Tweets Sexism Detection (NYCU-NLP)
Overview
This project was an empirical study of three system implementations for sexism detection in tweets, submitted at worksing notes of CLEF 2025 (Madrid, Spain). We focused on an “Annotator-Aware” approach, realizing that sexism is often subjective and depends on who is labeling the data.
Methodologies
We implemented and compared three distinct architectures:
- Fine-tuned Transformer-based: Utilized early and late fusion techniques.
- Zero-shot Auto-Regressive (AR) LLM: Leveraging large language models without specific training examples.

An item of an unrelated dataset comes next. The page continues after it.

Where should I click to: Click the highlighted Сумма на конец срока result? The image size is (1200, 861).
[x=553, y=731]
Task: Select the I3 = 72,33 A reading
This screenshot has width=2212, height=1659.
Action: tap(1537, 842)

- Zero-shot Diffusion LLM: A novel approach using diffusion large language models for text classification.
Key Features
- Two-Stage Pipeline: All systems followed a strict two-stage process to filter and then classify content.

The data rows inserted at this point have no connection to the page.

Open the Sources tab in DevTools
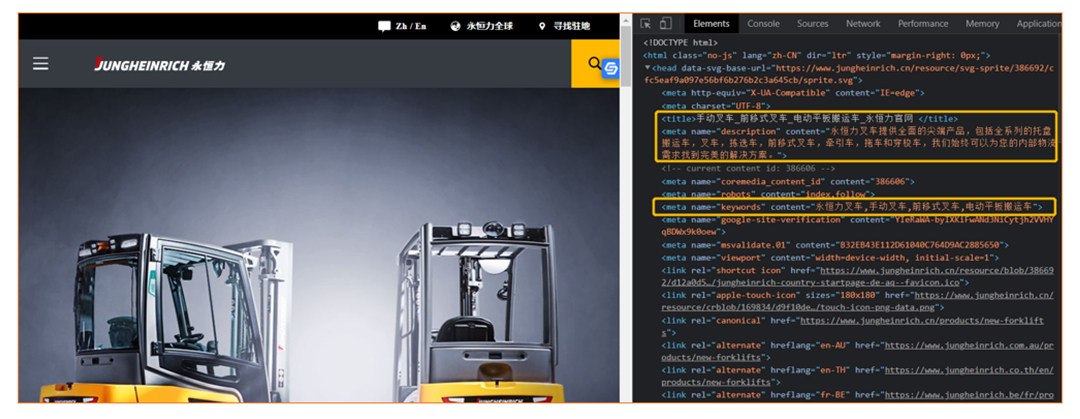Image resolution: width=1080 pixels, height=419 pixels. tap(812, 23)
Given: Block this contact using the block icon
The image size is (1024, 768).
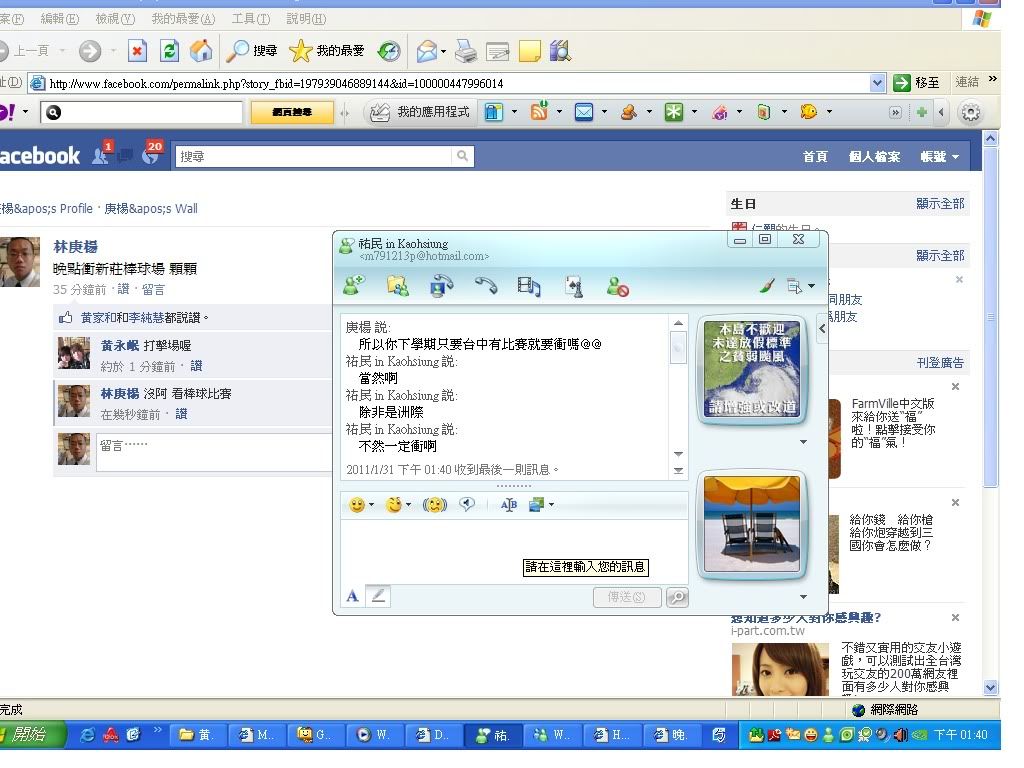Looking at the screenshot, I should (618, 287).
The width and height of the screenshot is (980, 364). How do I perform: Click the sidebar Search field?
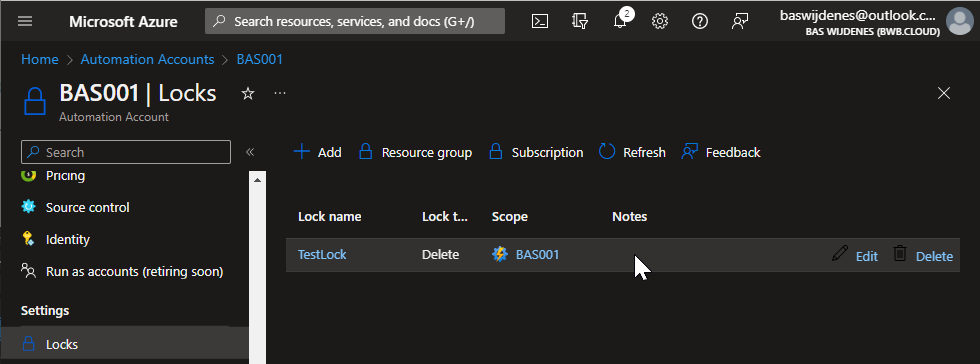tap(126, 152)
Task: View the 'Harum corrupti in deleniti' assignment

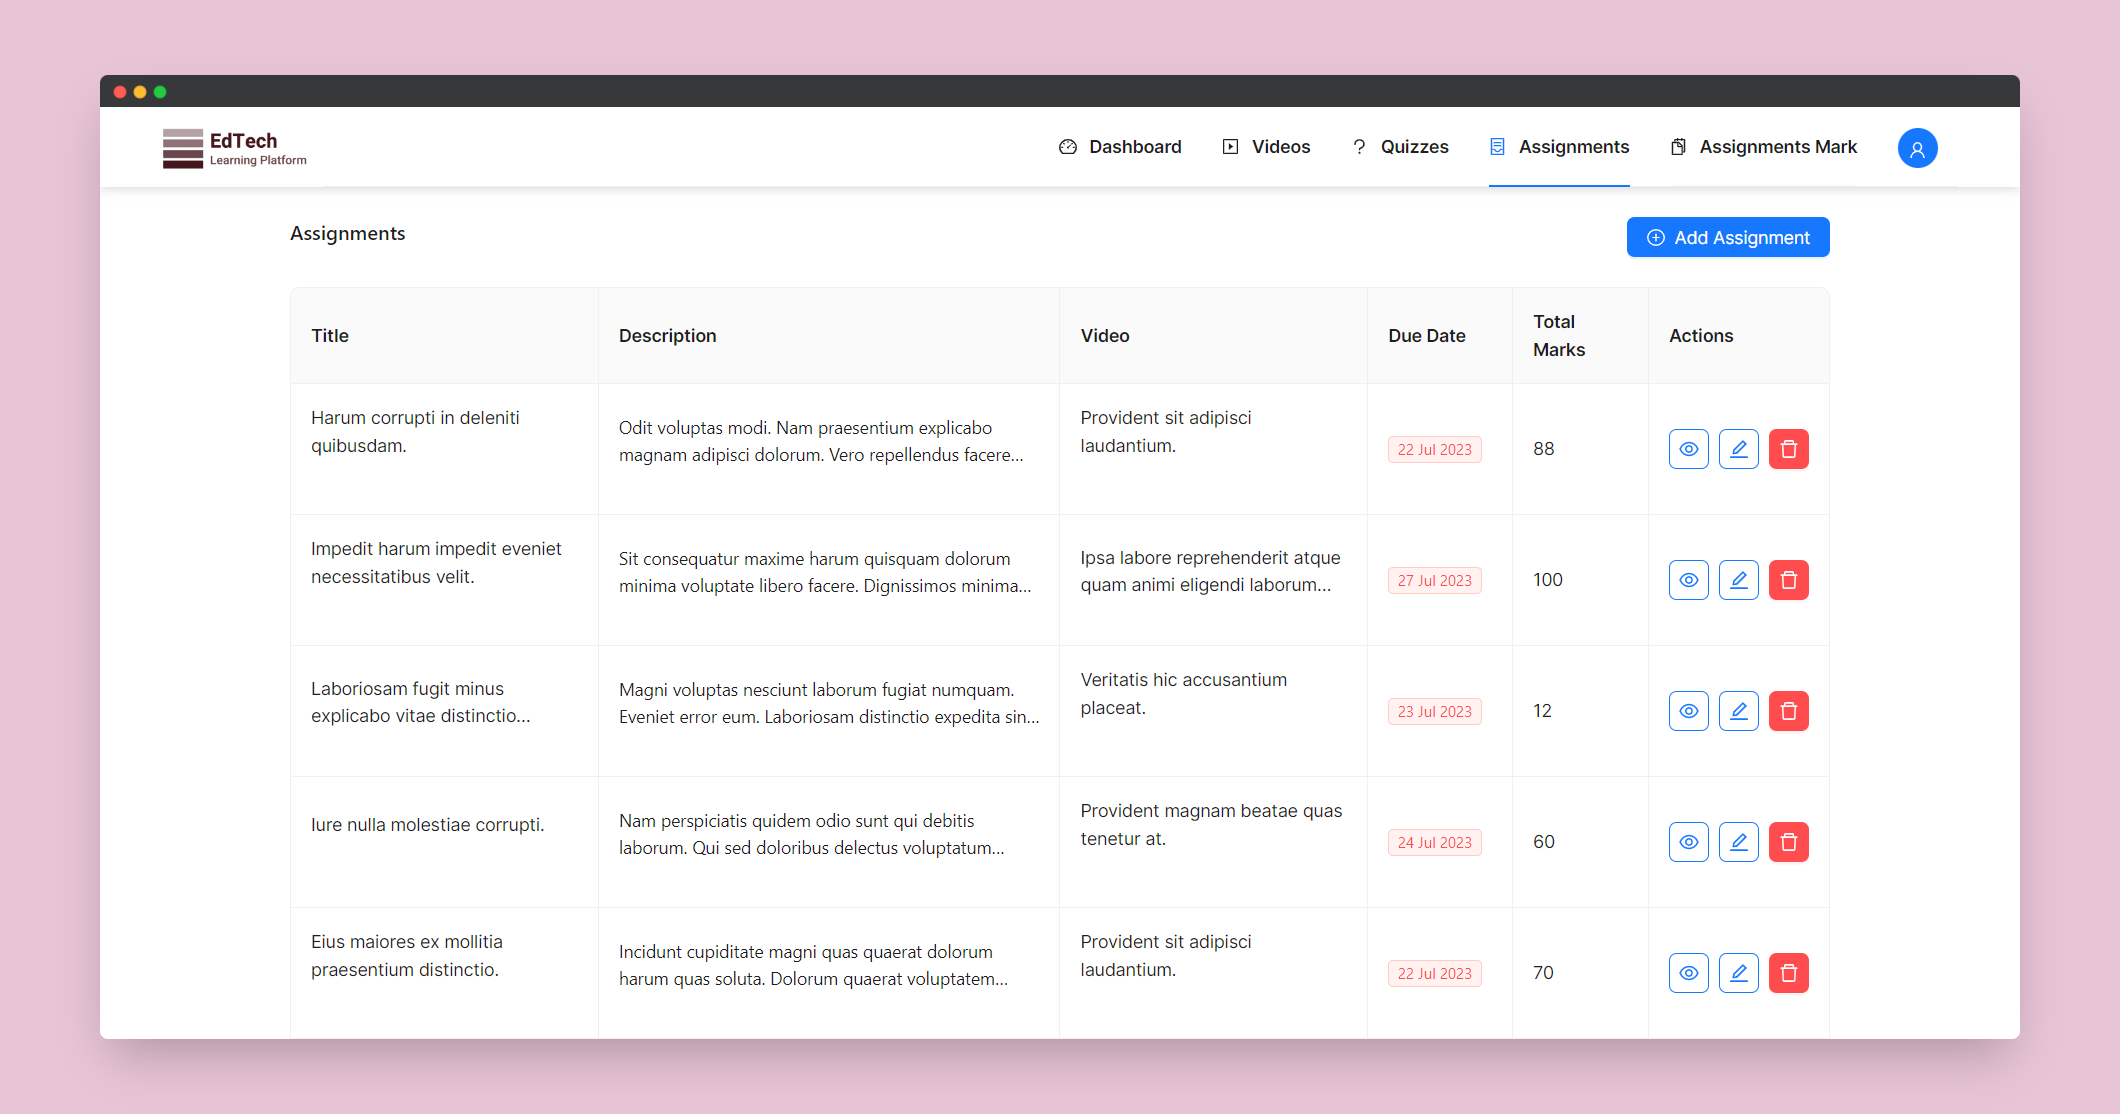Action: coord(1688,449)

- Bilingual Fusion: We combined original tweets with cross-translated versions to capture linguistic nuances.
- Demographic Integration: Uniquely integrated annotator demographics into the model to account for bias.
Tech Stack
- Languages: Python
- Frameworks: PyTorch
- Models: Transformers, LLMs
Publication
- Title: NYCU-NLP at EXIST 2025: An Empirical Study of Annotator-Aware Two-Stage Pipeline for Sexism Detection in Tweets
- Authors: Joy Chrissetyo Prajogo, Lung-Hao Lee, and Hsien-I Lin
- Conference: Working Notes of CLEF 2025, Vol 4038, pp. 2119-2132.